[BEGIN EXTRACT TO READ]
[SCSI] Handle disk devices which can not process medium access commands

We have experienced several devices which fail in a fashion we do not currently handle gracefully in SCSI. After a failure these devices will respond to the SCSI primary command set (INQUIRY, TEST UNIT READY, etc.) but any command accessing the storage medium will time out. The following patch adds an callback that can be used by upper level drivers to inspect the results of an error handling command. This in turn has been used to implement additional checking in the SCSI disk driver. If a medium access command fails twice but TEST UNIT READY succeeds both times in the subsequent error handling we will offline the device. The maximum number of failed commands required to take a device offline can be tweaked in sysfs. Also add a new error flag to scsi_debug which allows this scenario to be easily reproduced. [jejb: fix up integer parsing to use kstrtouint] Signed-off-by: Martin K. Petersen <martin.petersen@oracle.com> Signed-off-by: James Bottomley <JBottomley@Parallels.com>
author: Martin K. Petersen <martin.petersen@oracle.com> 2012-02-09 13:48:53 -0500
committer: James Bottomley <JBottomley@Parallels.com> 2012-02-19 10:14:52 -0600
commit: 18a4d0a22ed6c54b67af7718c305cd010f09ddf8 (patch)
tree: 06e22a92290ff84b2c1d5abb09424493de384c4b /drivers/scsi/sd.c
parent: a78e21dc5e9f896ecee5b1fbe189690dfcca38e1 (diff)
1 files changed, 82 insertions, 0 deletions
diff --git a/drivers/scsi/sd.c b/drivers/scsi/sd.c
index 8c525aa1b85..bd17cf8af01 100644
--- a/drivers/scsi/sd.c
+++ b/drivers/scsi/sd.c
@@ -107,6 +107,7 @@ static int sd_suspend(struct device *, pm_message_t state);
 static int sd_resume(struct device *);
 static void sd_rescan(struct device *);
 static int sd_done(struct scsi_cmnd *);
+static int sd_eh_action(struct scsi_cmnd *, unsigned char *, int, int);
 static void sd_read_capacity(struct scsi_disk *sdkp, unsigned char *buffer);
 static void scsi_disk_release(struct device *cdev);
 static void sd_print_sense_hdr(struct scsi_disk *, struct scsi_sense_hdr *);
@@ -346,6 +347,31 @@ sd_store_provisioning_mode(struct device *dev, struct device_attribute *attr,
 	return count;
 }
 
+static ssize_t
+sd_show_max_medium_access_timeouts(struct device *dev,
+				   struct device_attribute *attr, char *buf)
[END EXTRACT TO READ]
[BEGIN COLLECTED DATA]
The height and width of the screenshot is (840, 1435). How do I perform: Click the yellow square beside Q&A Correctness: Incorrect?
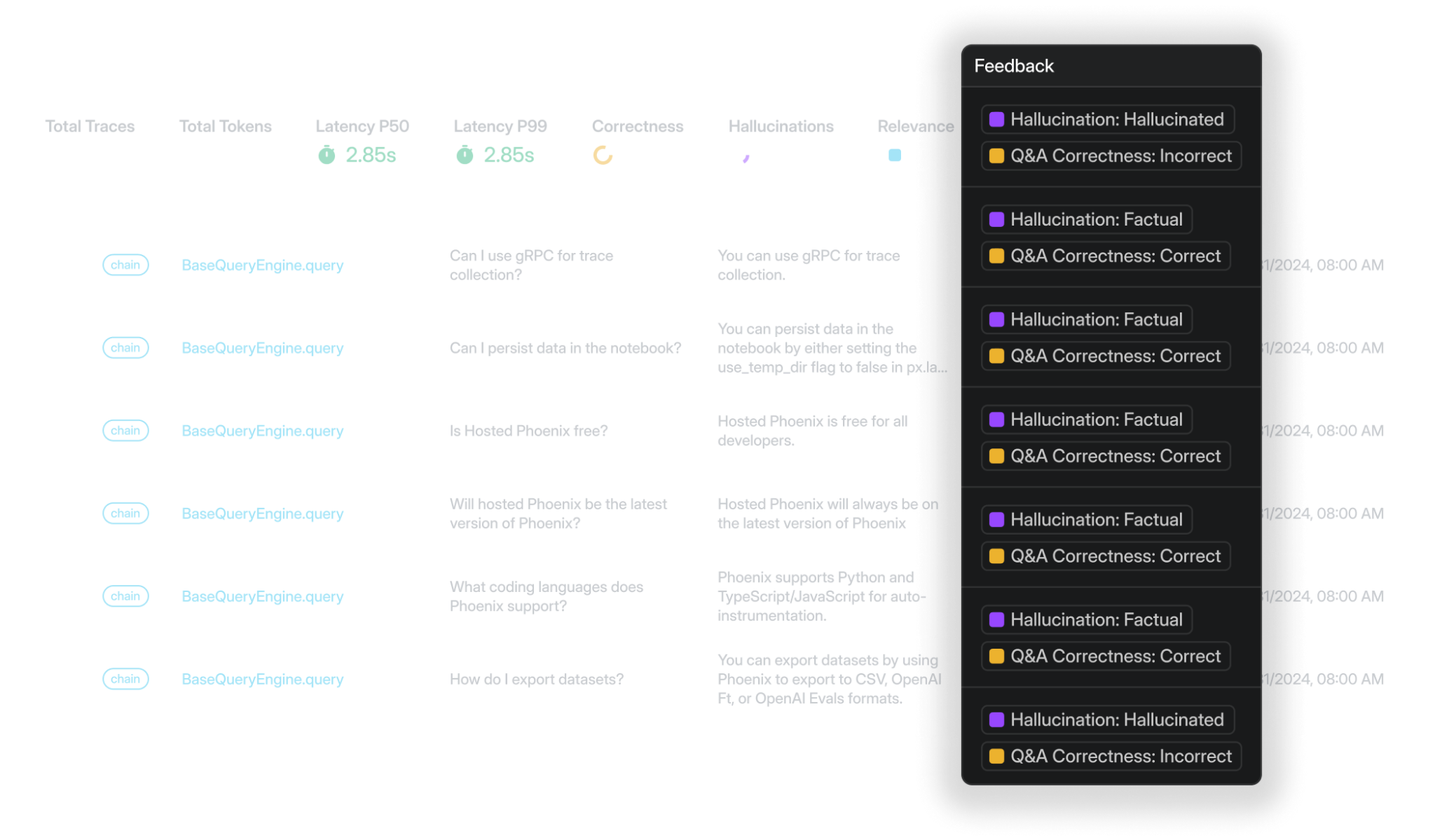[x=996, y=156]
[END COLLECTED DATA]
- [SET TASK]
In the commit message on handling SCSI disk devices, what happens when a medium access command fails twice but TEST UNIT READY succeeds both times during the error handling that follows?

- [WRITTEN RESPONSE]
The device is taken offline.